Sensible outlier limits – BPCI includes three risk tracks from which the participant can choose depending on their risk/opportunity perspective, and we’ve written several articles (here, here and here) on risk track selection. We believe that CMS made wise choices in the selection of these risk tracks; the 99%/1% track protects against the rare train-wreck outlier without eliminating opportunity for reducing high-cost cases, while the 75%/5% track eliminates the majority of variation (reducing risk, but also opportunity) for participants who plan to focus primarily on internal cost reductions and don’t see much opportunity in affecting post-discharge costs or readmissions. The 95% limit is a middle-ground option for participants whose risk aversion exceeds their expectation for achieving cost savings.

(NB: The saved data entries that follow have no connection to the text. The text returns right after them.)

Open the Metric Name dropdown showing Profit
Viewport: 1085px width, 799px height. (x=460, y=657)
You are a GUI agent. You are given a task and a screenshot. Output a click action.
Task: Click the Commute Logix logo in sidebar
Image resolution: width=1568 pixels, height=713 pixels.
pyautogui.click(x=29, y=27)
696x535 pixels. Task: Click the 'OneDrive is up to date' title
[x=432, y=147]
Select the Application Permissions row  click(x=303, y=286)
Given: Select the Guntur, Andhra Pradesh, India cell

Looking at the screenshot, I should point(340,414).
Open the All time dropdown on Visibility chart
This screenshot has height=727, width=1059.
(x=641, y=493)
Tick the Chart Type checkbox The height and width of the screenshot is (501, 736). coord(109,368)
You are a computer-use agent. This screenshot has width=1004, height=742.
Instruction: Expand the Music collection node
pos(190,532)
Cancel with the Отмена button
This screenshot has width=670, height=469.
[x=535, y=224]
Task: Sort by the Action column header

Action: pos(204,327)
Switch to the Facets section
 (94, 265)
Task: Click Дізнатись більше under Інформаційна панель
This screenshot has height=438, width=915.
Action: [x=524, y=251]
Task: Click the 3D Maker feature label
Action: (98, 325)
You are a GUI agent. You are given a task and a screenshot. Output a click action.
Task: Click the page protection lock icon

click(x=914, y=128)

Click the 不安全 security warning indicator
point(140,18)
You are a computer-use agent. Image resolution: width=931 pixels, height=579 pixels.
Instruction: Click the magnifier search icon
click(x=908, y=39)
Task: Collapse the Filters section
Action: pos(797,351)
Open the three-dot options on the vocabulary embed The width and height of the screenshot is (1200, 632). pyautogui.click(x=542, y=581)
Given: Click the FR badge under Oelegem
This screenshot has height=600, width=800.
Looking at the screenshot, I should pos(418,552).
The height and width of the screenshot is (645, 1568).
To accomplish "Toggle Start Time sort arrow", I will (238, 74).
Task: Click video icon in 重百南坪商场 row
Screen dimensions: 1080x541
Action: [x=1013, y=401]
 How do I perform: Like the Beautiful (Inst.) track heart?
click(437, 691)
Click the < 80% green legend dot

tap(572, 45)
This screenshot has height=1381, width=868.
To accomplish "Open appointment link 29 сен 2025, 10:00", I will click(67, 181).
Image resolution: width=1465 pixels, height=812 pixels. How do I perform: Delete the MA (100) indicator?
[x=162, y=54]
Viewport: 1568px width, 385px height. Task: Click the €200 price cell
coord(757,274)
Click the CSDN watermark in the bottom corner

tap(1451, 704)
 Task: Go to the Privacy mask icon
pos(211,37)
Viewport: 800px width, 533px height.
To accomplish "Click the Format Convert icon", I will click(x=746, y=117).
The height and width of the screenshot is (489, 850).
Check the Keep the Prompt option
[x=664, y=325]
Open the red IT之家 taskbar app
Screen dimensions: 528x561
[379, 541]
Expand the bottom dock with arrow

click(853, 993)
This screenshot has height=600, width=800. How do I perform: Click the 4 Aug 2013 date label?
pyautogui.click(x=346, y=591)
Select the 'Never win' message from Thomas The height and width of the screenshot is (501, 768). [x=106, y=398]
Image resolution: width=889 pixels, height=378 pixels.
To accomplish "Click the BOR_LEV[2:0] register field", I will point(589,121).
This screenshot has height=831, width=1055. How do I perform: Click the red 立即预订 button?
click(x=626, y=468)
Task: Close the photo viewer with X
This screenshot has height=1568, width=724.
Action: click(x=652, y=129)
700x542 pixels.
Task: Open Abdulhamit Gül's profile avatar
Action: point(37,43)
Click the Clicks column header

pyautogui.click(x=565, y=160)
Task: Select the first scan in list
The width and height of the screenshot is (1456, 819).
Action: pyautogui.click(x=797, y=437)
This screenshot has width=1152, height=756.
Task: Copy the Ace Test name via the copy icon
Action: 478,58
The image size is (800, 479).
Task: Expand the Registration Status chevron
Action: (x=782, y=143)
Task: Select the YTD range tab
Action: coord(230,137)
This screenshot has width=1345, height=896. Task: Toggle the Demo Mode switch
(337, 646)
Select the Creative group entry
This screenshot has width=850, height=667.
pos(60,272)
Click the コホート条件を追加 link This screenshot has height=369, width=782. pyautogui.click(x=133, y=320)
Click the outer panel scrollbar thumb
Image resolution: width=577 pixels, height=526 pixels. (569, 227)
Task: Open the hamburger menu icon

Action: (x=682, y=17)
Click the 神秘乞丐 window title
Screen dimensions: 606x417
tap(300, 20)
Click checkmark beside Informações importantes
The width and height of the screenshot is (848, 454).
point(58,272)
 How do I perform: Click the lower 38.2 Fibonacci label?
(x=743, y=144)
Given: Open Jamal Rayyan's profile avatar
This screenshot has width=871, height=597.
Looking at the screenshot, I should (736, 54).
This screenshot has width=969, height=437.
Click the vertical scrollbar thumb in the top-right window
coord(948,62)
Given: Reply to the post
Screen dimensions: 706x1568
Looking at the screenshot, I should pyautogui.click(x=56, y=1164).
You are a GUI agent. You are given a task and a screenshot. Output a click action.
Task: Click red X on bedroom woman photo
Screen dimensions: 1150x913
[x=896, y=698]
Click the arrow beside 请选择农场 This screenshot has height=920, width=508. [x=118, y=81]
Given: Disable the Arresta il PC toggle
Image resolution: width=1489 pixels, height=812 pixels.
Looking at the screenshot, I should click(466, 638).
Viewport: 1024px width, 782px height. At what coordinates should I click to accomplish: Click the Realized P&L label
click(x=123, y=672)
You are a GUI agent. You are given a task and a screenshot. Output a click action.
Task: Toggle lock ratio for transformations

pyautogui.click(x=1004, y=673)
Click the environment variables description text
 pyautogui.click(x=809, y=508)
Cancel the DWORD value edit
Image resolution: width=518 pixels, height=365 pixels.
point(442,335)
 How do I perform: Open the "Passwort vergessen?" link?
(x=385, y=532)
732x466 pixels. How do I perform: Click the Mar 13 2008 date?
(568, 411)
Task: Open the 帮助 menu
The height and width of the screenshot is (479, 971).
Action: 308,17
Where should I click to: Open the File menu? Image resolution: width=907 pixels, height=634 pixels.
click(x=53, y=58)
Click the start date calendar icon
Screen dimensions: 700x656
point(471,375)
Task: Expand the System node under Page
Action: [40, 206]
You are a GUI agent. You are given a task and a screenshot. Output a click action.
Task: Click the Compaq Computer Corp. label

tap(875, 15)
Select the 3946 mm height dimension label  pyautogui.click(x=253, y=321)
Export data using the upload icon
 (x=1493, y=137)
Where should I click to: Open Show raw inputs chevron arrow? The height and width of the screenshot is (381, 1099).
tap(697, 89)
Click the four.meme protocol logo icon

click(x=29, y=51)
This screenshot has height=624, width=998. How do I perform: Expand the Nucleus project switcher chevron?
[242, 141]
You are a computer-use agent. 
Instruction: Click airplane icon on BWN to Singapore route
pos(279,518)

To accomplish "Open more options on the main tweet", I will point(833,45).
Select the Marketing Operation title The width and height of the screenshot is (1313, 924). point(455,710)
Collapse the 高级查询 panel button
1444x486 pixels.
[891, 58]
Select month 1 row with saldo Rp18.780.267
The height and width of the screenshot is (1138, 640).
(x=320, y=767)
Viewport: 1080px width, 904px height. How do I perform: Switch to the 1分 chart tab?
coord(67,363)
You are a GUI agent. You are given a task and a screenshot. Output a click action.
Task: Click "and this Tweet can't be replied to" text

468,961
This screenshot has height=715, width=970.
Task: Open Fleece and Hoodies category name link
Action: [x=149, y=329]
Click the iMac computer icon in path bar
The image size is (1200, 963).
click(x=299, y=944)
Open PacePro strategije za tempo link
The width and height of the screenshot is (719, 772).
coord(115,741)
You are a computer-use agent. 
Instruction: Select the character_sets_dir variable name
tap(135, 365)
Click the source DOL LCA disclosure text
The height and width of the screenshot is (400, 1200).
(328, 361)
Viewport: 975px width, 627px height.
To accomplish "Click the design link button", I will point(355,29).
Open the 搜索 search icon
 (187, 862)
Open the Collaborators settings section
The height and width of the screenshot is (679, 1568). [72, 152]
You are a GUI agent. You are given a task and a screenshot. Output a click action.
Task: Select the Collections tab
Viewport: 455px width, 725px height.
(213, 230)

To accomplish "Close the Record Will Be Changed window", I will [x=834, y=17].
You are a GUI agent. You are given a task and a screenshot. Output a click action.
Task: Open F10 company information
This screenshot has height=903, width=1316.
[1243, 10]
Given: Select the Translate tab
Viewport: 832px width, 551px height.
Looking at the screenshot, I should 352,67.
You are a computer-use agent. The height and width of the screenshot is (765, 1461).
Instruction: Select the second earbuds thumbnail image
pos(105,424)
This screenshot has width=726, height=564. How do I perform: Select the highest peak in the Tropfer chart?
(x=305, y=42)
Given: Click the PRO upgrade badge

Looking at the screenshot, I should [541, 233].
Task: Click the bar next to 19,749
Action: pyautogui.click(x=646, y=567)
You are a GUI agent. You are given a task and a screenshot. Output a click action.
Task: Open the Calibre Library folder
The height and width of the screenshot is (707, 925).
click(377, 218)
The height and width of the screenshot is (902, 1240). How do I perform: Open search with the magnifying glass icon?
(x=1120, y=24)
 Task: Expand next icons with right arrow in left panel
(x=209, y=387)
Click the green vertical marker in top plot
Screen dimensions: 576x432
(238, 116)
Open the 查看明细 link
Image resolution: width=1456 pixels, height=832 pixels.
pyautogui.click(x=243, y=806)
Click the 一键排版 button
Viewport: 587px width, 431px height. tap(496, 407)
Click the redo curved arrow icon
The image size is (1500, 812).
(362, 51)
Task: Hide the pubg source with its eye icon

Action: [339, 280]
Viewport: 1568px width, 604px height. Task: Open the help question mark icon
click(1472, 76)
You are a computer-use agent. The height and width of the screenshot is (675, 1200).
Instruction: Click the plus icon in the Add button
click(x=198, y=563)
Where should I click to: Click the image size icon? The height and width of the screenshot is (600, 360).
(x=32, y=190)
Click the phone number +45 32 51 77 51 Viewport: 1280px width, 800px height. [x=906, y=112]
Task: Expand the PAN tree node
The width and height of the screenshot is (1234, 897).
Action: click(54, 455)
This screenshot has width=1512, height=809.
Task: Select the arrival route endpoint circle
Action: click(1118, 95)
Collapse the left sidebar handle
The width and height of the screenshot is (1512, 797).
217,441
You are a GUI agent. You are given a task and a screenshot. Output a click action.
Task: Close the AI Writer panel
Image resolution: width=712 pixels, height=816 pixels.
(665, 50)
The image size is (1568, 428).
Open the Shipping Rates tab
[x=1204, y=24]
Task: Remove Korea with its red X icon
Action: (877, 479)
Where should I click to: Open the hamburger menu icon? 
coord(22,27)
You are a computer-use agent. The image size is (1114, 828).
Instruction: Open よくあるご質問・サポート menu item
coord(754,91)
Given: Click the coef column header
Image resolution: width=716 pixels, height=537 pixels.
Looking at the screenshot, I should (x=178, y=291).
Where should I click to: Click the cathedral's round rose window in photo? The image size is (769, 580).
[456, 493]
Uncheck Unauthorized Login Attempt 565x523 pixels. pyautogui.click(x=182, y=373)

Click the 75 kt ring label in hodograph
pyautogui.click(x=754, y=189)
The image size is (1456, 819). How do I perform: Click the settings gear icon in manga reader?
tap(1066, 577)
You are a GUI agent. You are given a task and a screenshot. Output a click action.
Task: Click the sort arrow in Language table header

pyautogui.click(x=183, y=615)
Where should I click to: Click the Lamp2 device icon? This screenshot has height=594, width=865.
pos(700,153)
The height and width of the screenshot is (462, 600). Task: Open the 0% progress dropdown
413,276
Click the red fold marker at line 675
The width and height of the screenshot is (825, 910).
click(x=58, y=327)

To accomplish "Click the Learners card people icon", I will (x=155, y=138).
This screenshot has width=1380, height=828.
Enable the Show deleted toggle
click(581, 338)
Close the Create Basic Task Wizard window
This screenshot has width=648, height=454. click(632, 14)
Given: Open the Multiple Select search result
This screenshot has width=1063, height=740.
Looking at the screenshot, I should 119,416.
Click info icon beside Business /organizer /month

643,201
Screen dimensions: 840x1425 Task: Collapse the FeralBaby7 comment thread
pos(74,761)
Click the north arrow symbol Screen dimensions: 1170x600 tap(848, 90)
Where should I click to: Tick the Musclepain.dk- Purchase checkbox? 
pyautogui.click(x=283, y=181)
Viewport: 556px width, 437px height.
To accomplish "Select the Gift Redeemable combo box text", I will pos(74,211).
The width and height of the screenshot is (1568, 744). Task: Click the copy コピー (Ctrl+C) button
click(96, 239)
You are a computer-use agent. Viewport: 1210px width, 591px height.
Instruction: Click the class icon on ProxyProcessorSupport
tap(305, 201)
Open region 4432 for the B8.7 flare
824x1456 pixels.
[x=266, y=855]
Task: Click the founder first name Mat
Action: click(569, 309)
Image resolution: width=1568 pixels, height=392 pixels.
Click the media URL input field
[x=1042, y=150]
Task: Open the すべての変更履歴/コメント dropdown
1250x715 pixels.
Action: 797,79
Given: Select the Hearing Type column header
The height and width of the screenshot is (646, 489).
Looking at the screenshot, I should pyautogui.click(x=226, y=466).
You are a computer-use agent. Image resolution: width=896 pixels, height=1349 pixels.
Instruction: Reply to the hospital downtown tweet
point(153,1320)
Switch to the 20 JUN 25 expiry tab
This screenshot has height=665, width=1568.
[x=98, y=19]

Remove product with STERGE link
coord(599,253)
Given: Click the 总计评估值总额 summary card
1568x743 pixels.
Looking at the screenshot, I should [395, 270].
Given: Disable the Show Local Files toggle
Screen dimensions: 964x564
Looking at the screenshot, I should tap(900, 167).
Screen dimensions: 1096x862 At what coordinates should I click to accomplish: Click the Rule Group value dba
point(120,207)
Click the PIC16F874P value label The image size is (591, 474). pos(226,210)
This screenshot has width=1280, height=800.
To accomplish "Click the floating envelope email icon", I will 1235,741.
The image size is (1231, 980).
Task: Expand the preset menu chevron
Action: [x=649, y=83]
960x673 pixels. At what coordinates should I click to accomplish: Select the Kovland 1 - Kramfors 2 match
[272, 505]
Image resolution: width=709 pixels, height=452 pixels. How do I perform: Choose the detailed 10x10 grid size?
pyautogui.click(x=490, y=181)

Commercial payers may also implement risk tracks and outlier limits, but it’s difficult to see how they could improve on those selected in BPCI. 

Mandatory bundled payment adoption – Singletrack Analytics generally doesn’t prognosticate, but we’re willing to stick our necks out on this one – we believe that there’s a high probability that Medicare will move to a mandatory bundled payment program for certain procedures like major joint replacements within several years. The recent announcement opening the application process to new applicants across the country highlights CMS’ interest in and commitment to gathering data to develop these payment systems, which are far easier to implement than population-based programs like ACOs. If this is the case, it behooves providers to gather as much information as possible about the current care continuum of their patients, and to begin building care management and open information technology corridors with partner providers.

Conclusion – For many reasons, we believe that the Medicare BPCI program is the first bundled payment initiative that hospitals should explore, and one that almost every hospital should consider. The wealth of information about post-discharge care contained within the CMS data alone is extremely valuable, the size of the participation base (more than 500 hospitals) and ability to communicate within convener groups, along with optimal definition of episodes and a favorable payment methodology makes this program significantly more attractive than isolated programs with commercial payers.